The book was named a finalist for the 2008 Los Angeles Times Book Prize in History (to be announced after the Gazette went to press).  Writer and cultural critic Henry Louis Gates Jr., who directs Harvard University’s W.E.B. DuBois Institute for African and African American Research, called it “revelatory, daring, and ambitious.” Penn colleague Steven Hahn, the Ray F. and Jeanette P. Nichols Professor of History, whose A Nation Under Our Feet, on Southern Civil Rights, won the Pulitzer Prize, said it’s “one of the most important works on modern American history to appear in recent memory.” Not surprisingly for such groundbreaking work, Sweet Land of Liberty has also been met with uncertainty. Historian David L. Chappell  wrote in Newsday:

Sugrue’s lavish attention to extreme rhetoricians only occasionally distorts his story. More often, it spices it up—and his notes will lead skeptical readers to a more balanced view…The book covers more fresh ground than any history of race has in many years. Despite its occasional cheerleading tone, it opens up a lot of complexities and hard questions.

Because the book is so thoroughly researched—it occupied Sugrue and some of his graduate students for a decade—most often these questions don’t relate to content, but rather to issues of emphasis and impact. Which political movements deserve the most careful attention? Whose voices, yet unheard, require emphasis?

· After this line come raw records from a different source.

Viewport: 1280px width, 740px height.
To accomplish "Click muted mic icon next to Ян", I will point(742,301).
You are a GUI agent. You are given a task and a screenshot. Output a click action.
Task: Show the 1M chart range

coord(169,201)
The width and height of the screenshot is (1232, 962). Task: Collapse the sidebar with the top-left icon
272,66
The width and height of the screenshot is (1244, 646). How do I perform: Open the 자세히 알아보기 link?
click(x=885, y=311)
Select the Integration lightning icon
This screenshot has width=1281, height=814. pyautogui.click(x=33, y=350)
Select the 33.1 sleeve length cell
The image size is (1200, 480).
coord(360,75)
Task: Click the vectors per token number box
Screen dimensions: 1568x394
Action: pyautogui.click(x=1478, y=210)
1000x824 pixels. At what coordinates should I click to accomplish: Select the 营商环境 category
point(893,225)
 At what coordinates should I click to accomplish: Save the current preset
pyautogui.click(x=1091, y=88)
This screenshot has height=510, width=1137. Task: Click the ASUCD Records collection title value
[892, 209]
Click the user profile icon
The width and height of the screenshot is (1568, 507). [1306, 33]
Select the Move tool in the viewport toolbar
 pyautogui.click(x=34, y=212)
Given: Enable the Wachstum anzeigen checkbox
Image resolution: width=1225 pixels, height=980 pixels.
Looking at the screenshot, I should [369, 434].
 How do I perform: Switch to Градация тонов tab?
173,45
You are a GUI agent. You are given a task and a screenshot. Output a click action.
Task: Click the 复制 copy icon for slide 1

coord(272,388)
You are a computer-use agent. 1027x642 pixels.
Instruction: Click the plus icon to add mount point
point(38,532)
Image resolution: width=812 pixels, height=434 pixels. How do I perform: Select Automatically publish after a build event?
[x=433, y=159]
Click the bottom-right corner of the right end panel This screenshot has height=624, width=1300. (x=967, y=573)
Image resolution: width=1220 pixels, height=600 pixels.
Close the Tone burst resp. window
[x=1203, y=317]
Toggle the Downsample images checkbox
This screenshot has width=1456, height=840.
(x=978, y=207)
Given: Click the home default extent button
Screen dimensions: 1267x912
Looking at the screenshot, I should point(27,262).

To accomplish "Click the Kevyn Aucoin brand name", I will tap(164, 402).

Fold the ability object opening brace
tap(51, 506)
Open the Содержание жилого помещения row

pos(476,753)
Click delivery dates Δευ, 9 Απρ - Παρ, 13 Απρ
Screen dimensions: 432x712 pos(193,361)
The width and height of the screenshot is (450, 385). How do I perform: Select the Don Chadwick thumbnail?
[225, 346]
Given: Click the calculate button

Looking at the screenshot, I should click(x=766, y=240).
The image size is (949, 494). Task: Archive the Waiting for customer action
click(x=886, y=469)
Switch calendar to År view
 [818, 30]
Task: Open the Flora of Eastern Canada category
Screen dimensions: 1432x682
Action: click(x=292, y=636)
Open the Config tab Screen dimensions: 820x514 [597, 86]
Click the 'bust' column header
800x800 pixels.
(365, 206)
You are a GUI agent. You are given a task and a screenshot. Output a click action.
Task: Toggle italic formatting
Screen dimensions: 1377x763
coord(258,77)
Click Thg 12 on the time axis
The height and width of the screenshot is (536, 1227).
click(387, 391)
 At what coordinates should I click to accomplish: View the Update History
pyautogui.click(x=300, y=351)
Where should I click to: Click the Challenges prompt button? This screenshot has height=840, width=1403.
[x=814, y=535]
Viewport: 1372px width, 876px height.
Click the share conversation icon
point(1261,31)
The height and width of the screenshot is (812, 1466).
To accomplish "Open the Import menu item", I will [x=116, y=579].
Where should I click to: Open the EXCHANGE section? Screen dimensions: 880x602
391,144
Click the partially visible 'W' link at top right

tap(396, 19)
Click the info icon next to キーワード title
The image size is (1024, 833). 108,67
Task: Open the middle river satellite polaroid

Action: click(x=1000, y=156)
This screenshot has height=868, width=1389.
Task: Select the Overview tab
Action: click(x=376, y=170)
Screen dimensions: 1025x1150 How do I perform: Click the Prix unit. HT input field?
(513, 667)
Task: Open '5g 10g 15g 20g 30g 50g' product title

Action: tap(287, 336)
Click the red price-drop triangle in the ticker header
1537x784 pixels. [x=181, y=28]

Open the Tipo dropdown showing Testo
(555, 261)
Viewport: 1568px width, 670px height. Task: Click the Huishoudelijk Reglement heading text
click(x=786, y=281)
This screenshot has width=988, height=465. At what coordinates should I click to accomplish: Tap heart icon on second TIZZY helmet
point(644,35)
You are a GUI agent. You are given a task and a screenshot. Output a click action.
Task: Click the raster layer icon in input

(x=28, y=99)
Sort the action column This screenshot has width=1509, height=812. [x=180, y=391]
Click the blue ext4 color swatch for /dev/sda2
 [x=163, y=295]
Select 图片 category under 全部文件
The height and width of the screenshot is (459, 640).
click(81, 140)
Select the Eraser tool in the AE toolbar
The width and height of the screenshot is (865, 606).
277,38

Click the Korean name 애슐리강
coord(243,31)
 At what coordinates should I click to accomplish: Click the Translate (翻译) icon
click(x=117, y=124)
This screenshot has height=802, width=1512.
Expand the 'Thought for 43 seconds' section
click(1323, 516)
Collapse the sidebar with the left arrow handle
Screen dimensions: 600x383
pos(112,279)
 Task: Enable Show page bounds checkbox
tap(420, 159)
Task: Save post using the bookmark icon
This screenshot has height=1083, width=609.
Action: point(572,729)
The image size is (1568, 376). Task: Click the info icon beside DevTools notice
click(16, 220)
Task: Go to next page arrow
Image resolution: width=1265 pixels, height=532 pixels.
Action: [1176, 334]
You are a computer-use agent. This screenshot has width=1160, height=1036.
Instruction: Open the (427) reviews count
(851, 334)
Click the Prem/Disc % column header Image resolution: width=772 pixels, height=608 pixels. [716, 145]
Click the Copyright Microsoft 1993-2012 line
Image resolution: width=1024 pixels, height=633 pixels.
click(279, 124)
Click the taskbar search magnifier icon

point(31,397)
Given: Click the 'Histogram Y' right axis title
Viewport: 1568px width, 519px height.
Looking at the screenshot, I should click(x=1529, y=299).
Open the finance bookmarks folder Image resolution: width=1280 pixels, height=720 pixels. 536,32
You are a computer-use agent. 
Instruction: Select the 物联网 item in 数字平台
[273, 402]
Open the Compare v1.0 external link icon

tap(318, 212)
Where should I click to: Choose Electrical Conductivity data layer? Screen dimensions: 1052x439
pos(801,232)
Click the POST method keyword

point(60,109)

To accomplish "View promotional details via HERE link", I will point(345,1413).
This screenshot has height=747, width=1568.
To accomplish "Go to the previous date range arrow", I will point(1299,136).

My walk with Sugrue had begun at the top of the Mount Airy shopping district on Germantown Avenue. Extending some 12 miles from the Delaware River through the heart of North Philadelphia at Broad and Erie, to Nicetown, Germantown, Mount Airy, and then Chestnut Hill at Philadelphia’s northwest border (and beyond, into Montgomery County), Germantown Avenue is one of the longest and oldest urban streets in the nation, Lenape trail cum German Quaker trade route to the mother city.
“When I walk around I see the taken-for-granted,” Sugrue explains. “I don’t see the street just as buildings and people but the embodiment of political and economic forces. But I also have different ways of encountering space. When I get to the Northeast [the once homogenous part of Philadelphia largely developed in the 1950s and ’60s], I marvel at heterogeneity: the old Jewish delis, the Brazilian places on Castor Avenue, the Vietnamese cafes. It’s a relatively banal urban landscape. It’s ugly. But the diversity makes it interesting.”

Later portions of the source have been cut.